Ночь тянулась нудно. Не было ей конца. И казалось, не будет. Впрочем, это и к лучшему бы.
Перед тем как лечь, звонил Зорину домой: не вернулся ли? Нет, но обещался обязательно.
Кэремясов пошарил в тумбочке. На днях сунул туда пачку сигарет. Хотя вот уже несколько лет как бросил курить, в последнее время иногда тянет.
«А-а, вот и она, милая». От неловкого движения пружины резко взвизгнули.
– Что, Мэндэ… что случилось?
– Да ничего… Выкинуть давно пора эту чертову кровать: чуть шевельнешься – звону на весь дом!
– А я испугалась…
– Э, оставь. Что со мной может случиться, когда ты рядом?.. Спи себе, спи… – притворно зевнул.

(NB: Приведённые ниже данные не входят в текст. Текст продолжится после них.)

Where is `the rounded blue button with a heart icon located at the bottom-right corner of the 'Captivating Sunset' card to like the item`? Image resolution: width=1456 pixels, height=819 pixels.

– Мэндэчэн… – Сахая включила ночник, достала из-под подушки часики. – О-о, да уже давно за полночь. Я и не слышала, как ты пришел. Чего не спишь, спрашиваю?
– Не идет сон.
– Отчего?
– Жарко очень, что ли.
– Какая жара – прохладно. Ты не спишь от другого.
– Отчего это?
– Ты о другом думаешь – вот отчего.
– Ну-ка, это уже интересно! Уж не ревнуешь ли? Вот это новость! Так говори: о ком это я думаю без сна?
– Не о ком, а о чем.
– Даже «о чем»?
– Ладно, не притворяйся, будто не понимаешь. У тебя это все равно не получается. Словно я не знаю, что ты день и ночь думаешь о своем проклятом золоте. У тебя одно на уме: план, план, план! Скажешь, не так?
– Твоя правда…
– О, Мэндэ… Мэндэчен… Нет чтобы хоть ночью-то спать спокойно… – Сахая протяжно вздохнула и, потянув мужнино одеяло, шепнула: – Ну-ка, подвинься…
Случись это в другое время – Мэндэ в мгновение вспыхнул бы, запылал, словно сухая стружка от спички…

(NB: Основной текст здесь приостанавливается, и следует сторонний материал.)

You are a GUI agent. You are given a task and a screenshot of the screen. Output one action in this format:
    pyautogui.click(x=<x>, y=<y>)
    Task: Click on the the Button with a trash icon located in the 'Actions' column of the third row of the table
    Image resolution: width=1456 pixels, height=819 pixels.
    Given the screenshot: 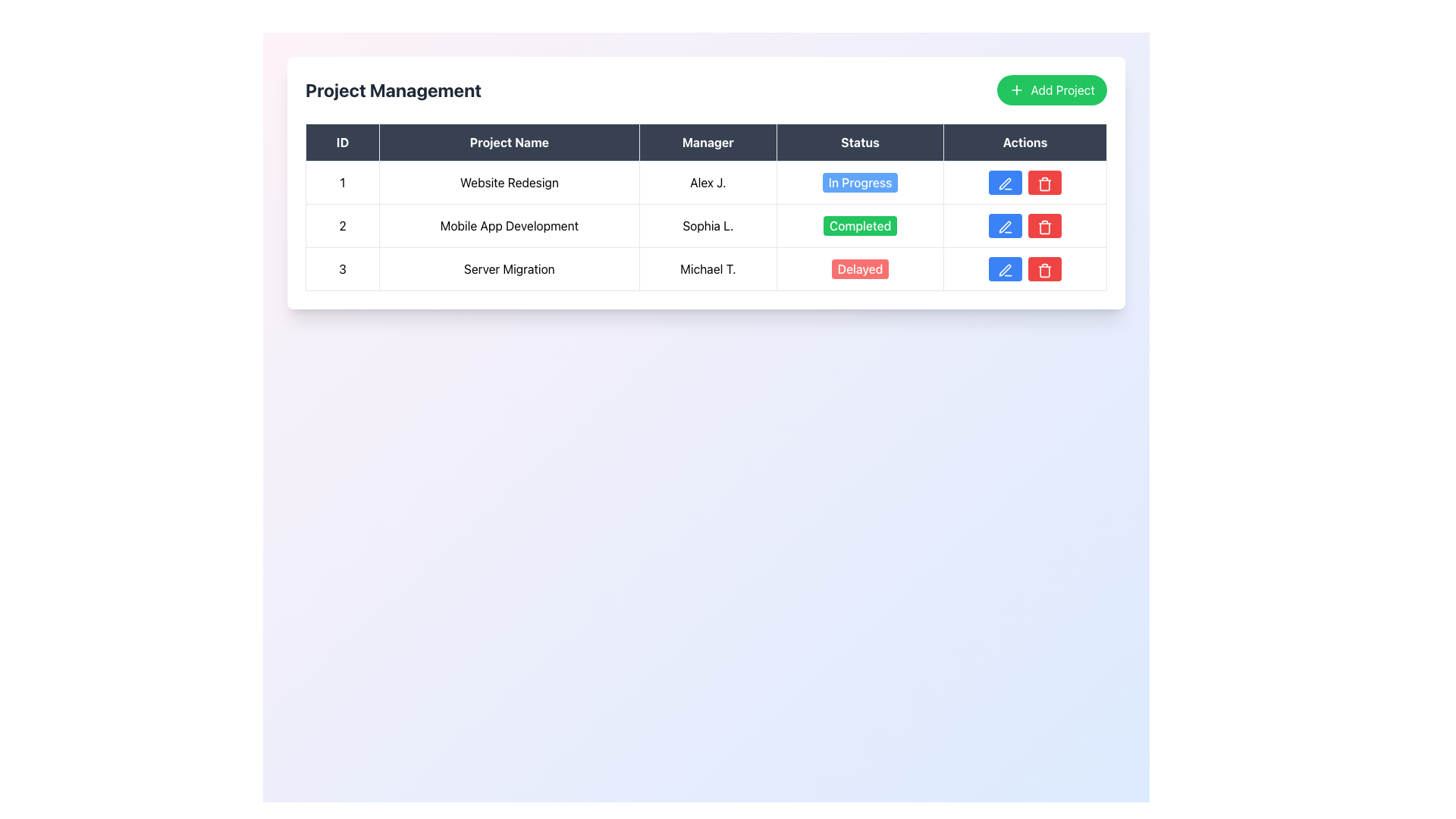 What is the action you would take?
    pyautogui.click(x=1043, y=183)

Сейчас он просто обнял мягкое жаркое тело жены, понюхал ее куда-то в висок, затем вяло уронил руку и остался лежать недвижно.

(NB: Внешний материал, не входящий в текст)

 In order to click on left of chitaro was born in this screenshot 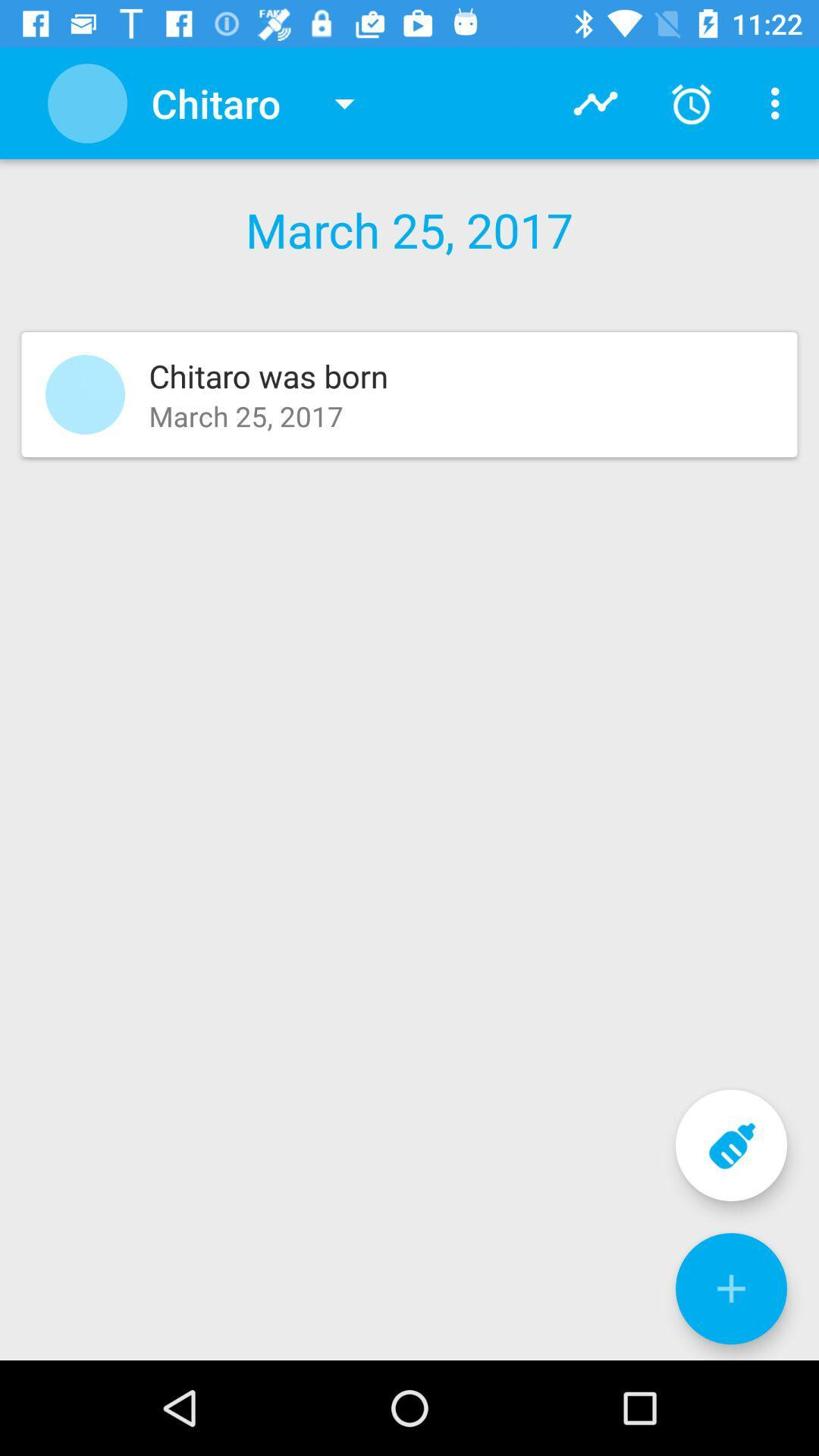, I will do `click(85, 394)`.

Сахая! О, святая женщина! Другая взвилась бы от ярости. Не взвилась – так надулась бы. Отвернулась капризно-презрительно.
Нежная благодарность хлынула в душу Кэремясова: понимает! Хоть жена понимает его страдания… И заплакать хотелось. Оросить ее лик живительной влагою. И тем высказать бессловесное, невыразимое. Заодно испросить прощения, смыв позор свой; очиститься от презрения к себе.
– Сахаюшка…
– Милый мой, можно ли так изнурять себя? Не жалеешь себя, родной…
«Знать бы, вернулся Зорин? Чем черт не шутит, вдруг привезет благую весть…» Мысли крутились далеко отсюда; и сам он был не здесь – пустой оболочкою разве. О чем ворковала его благоверная, не слыхал.
– Мэндэ!..
– Слушаю… – Спохватился: не в кабинете он. – Слышу, слышу, ласточка. – И опять охватила нежность.
– А коль слушаешь, засни. Что, план сам собою выполнится, если ты вот так, с открытыми глазами, проваляешься ночь напролет? Так и помешаться недолго, милый.
– Знаю.
– Ладно, я тебя убаюкаю. – Сахая еще теснее прильнула горячей грудью, принялась ладошкой легонько постукивать его по груди. – Ну, усни, засыпай… Баюшки-баю… Баю-бай… Примерное дитя должно быть послушным… Баю-бай…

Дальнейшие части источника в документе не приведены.